▶ TASK SET:
(1) In the text on control and freedom, do these statements agree with it? (a) Churches are emptying. (b) The proposed solution is a return to the archetypes of adulthood. (c) People need those in power to keep them safe.
(2) Quote the text on control and freedom word for word, starting at "Friday, 6 March" and ending at "a negative way.".

▶ EXTRACTED TEXT:

______

And what is the outcome? Well, isn't it obvious that sooner or later Nature Herself would rebel against this regimentation. Now, the banks collapse and whole false stability of economics is shown in its true light as something that can't be, and never could be, depended upon. This follows half a century of similar collapses. All those false institutions that attempted to control have been crumbling. Churches are emptying, the statesmen and women are not respected - and why should they be? - and everything that was set up to control and deprive people of their innate right to be who they are as mature and worthwhile individuals living in harmony, rather than cogs in a machine, is being shown for what it is.
This 'global' (how politicians love that term!) mess, which might well have been manufactured by those with an agenda to control, seems to have really turned people back to their own inner resourcefulness. My solution, for what it's worth, is a return to the archetypes of childhood. Once we see that the dragons and dark woods are not external to us, but are characters of our own making, we see that within us is the ability to slay all those dragons, to take risks and have adventures. There's no need for us to be kept 'safe' by those in power (in any form). We have within ourselves, the ability to live, to succeed in whatever we are created to succeed in; basically, we are free.

Friday, 6 March 2009

Alice's Soul Searching


It seems to me that the more we swim against the tide or try to force our idea as to how things could or should be, the more frustrated we become. Perhaps it is for this reason that so many religious people resign themselves to 'the will of God' in such a negative way.

______

▶ DATA SHOWN:
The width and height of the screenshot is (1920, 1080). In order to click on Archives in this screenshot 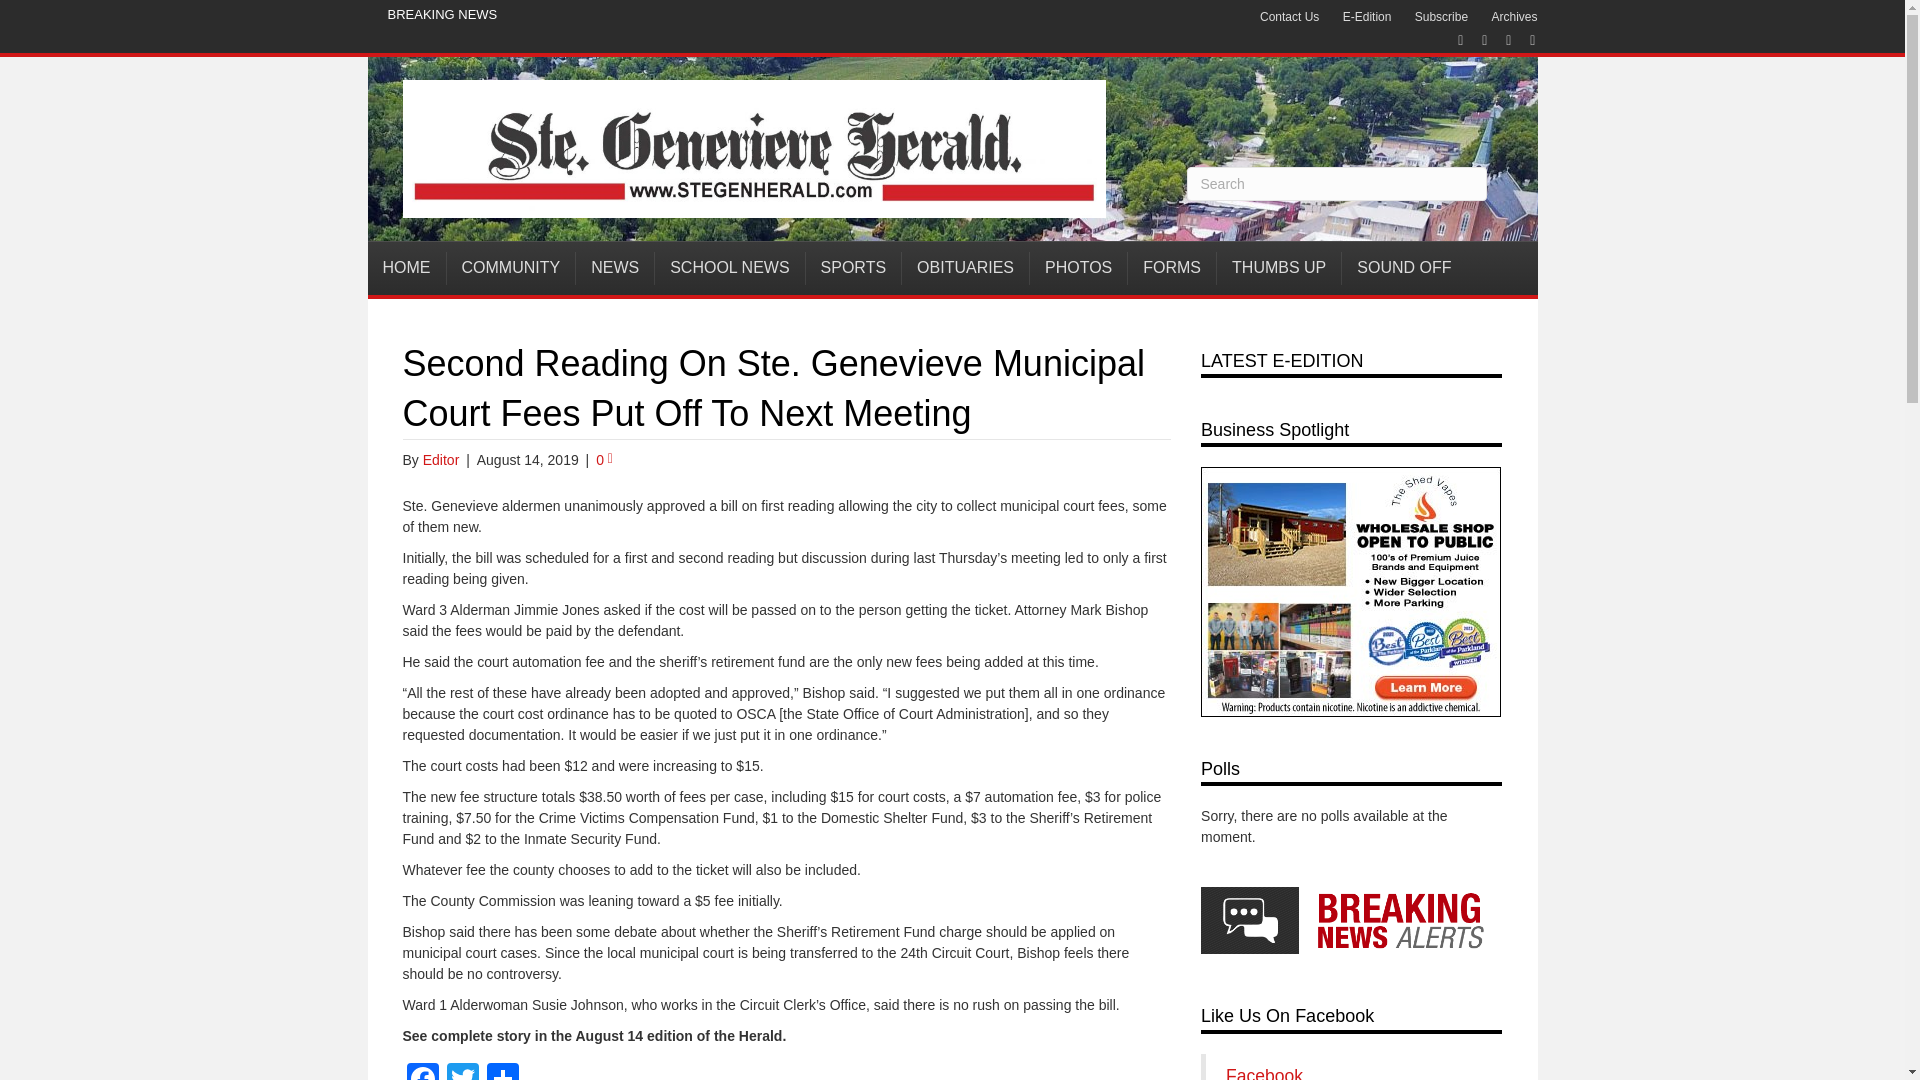, I will do `click(1514, 17)`.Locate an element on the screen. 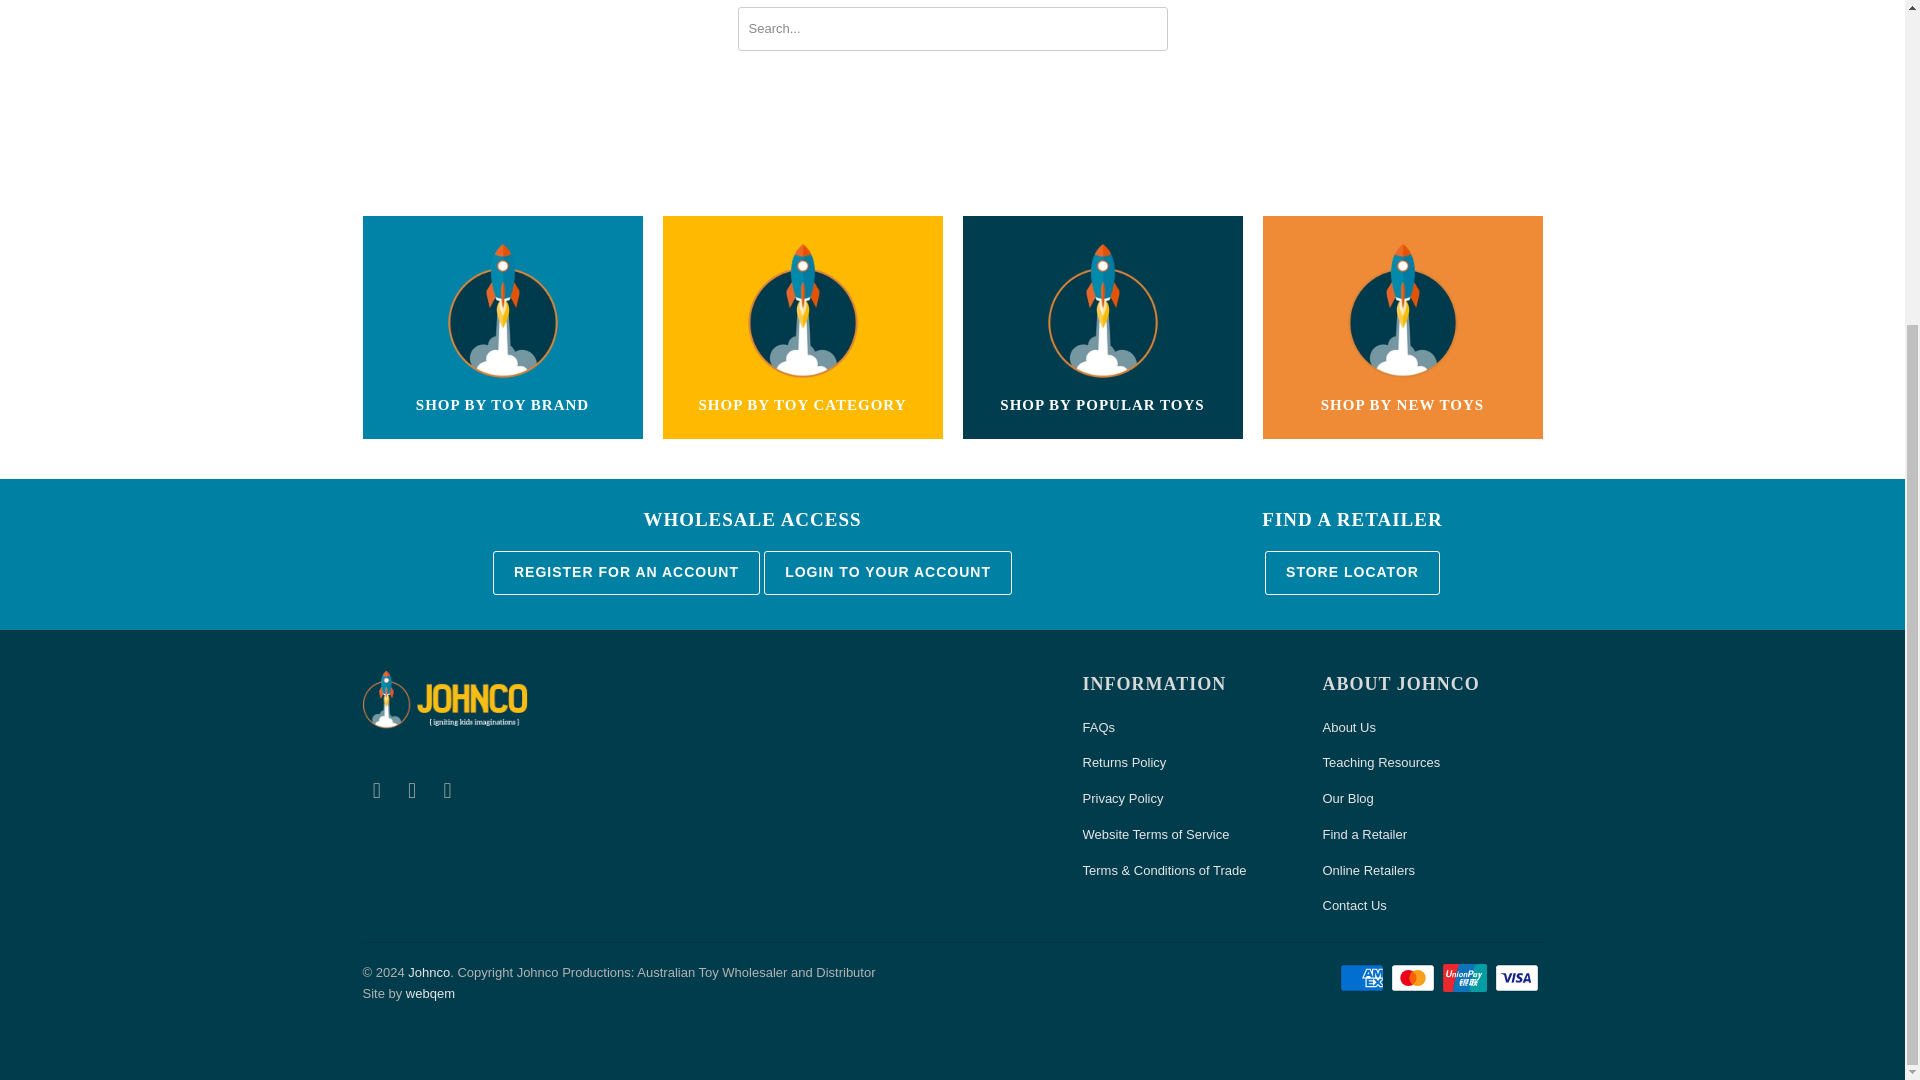  Union Pay is located at coordinates (1467, 978). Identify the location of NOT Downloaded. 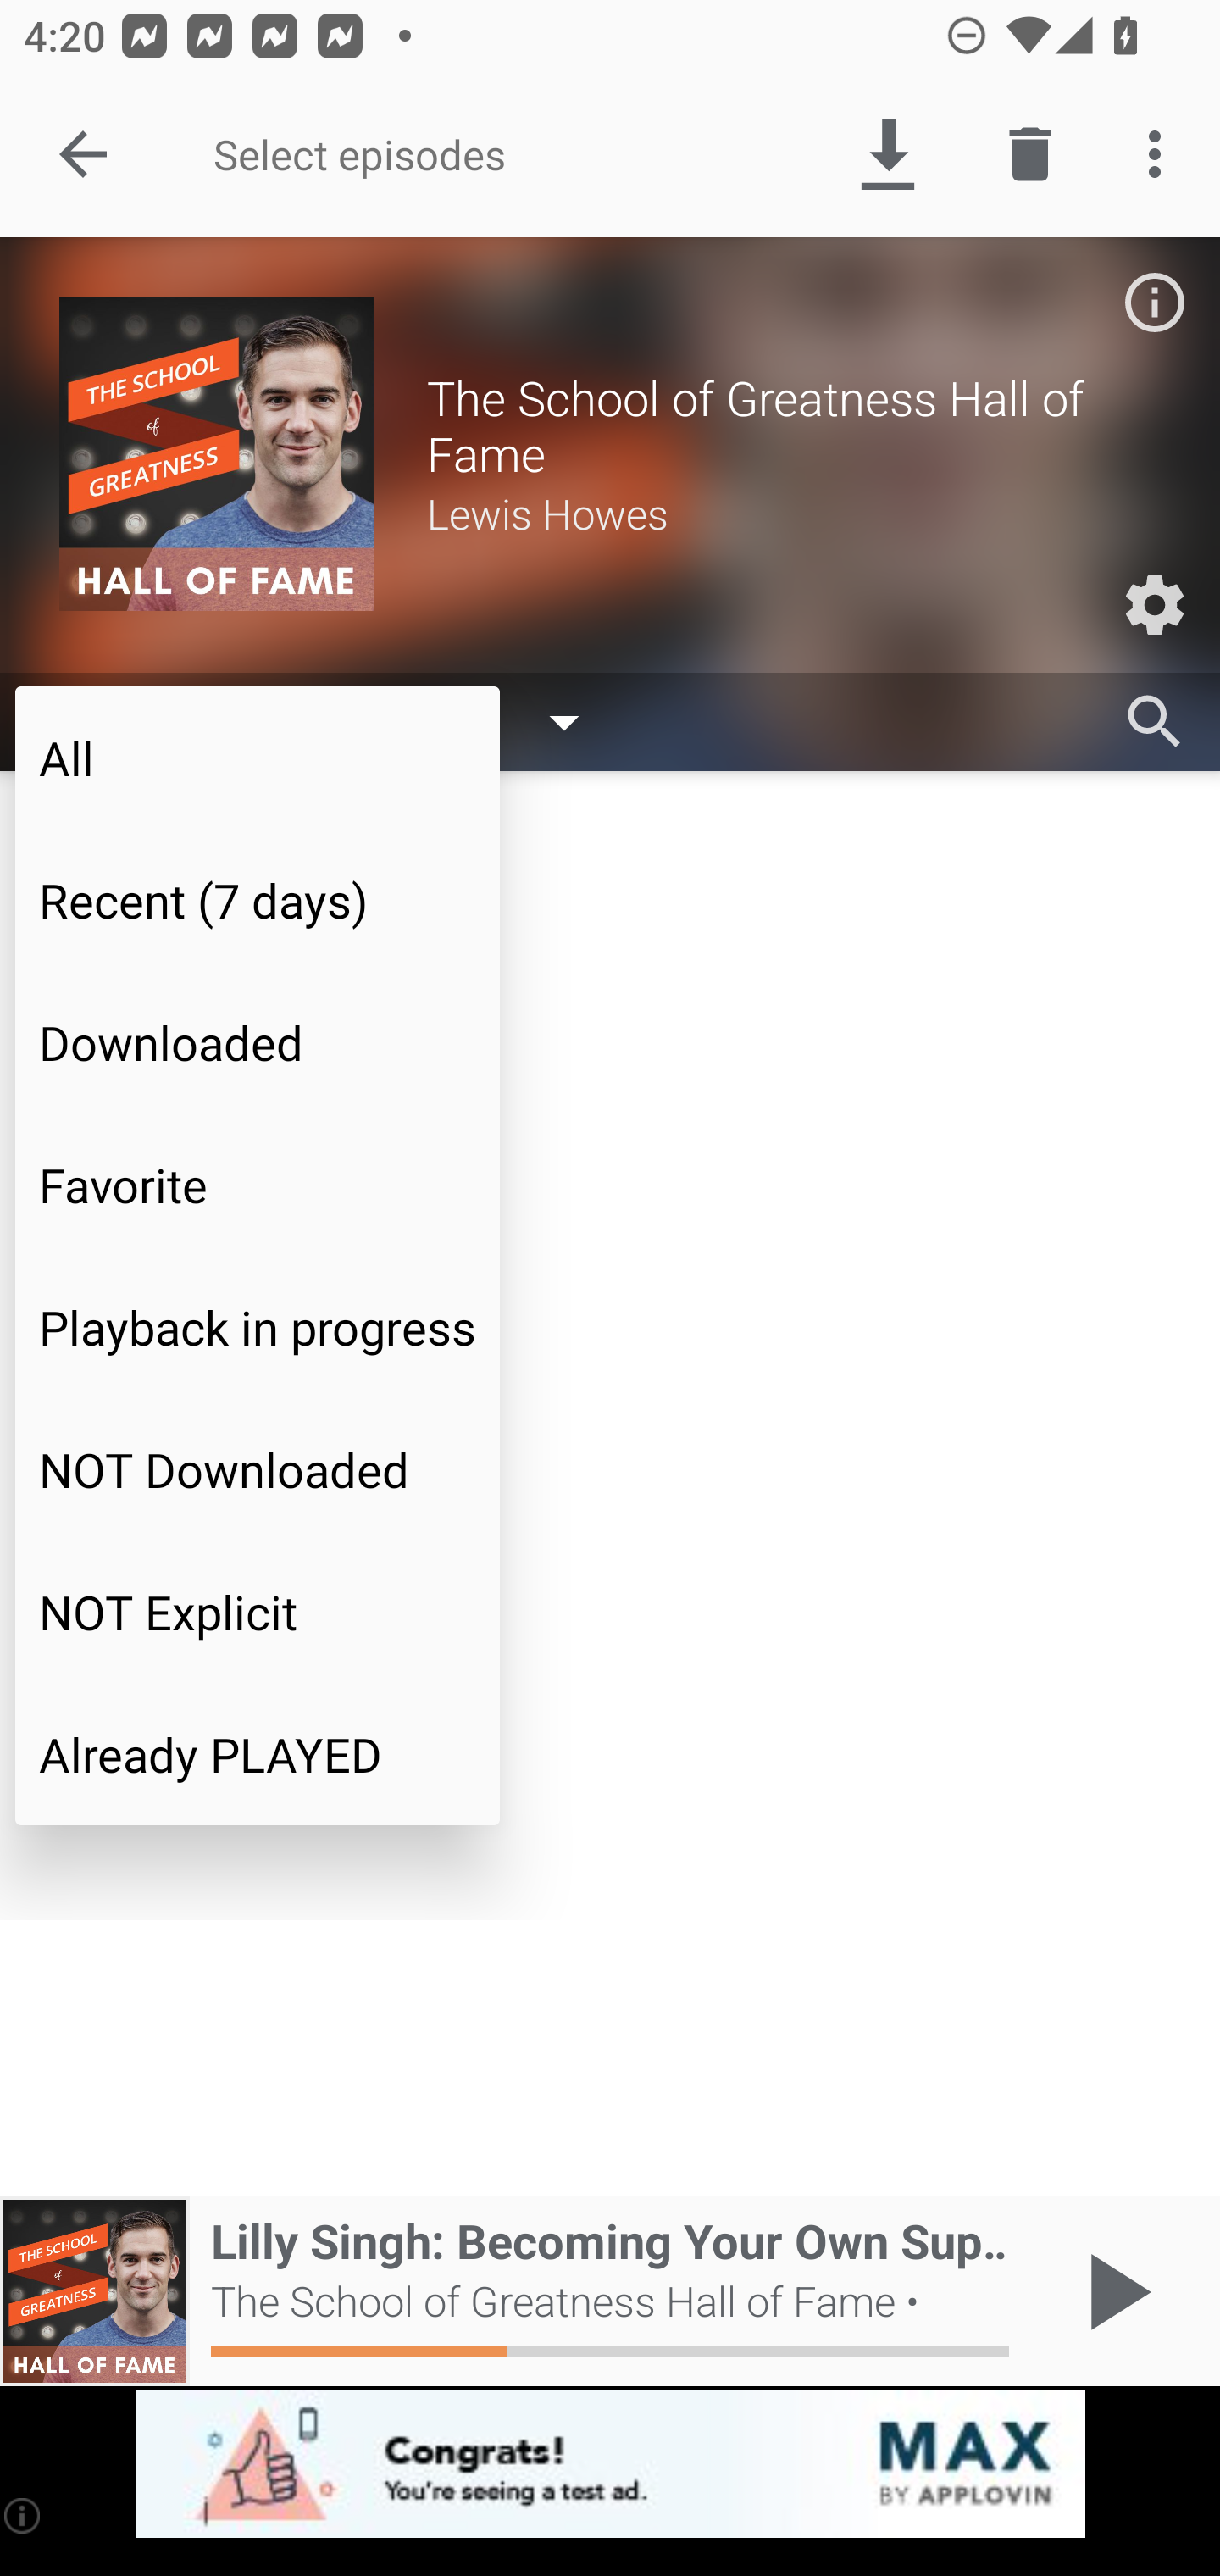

______

▶ ANSWERS PROVIDED:
(1)
(a) Yes: "Churches are emptying"
(b) No: "My solution, for what it's worth, is a return to the archetypes of childhood."
(c) No: "There's no need for us to be kept 'safe' by those in power (in any form)."

(2)
Friday, 6 March 2009

Alice's Soul Searching


It seems to me that the more we swim against the tide or try to force our idea as to how things could or should be, the more frustrated we become. Perhaps it is for this reason that so many religious people resign themselves to 'the will of God' in such a negative way.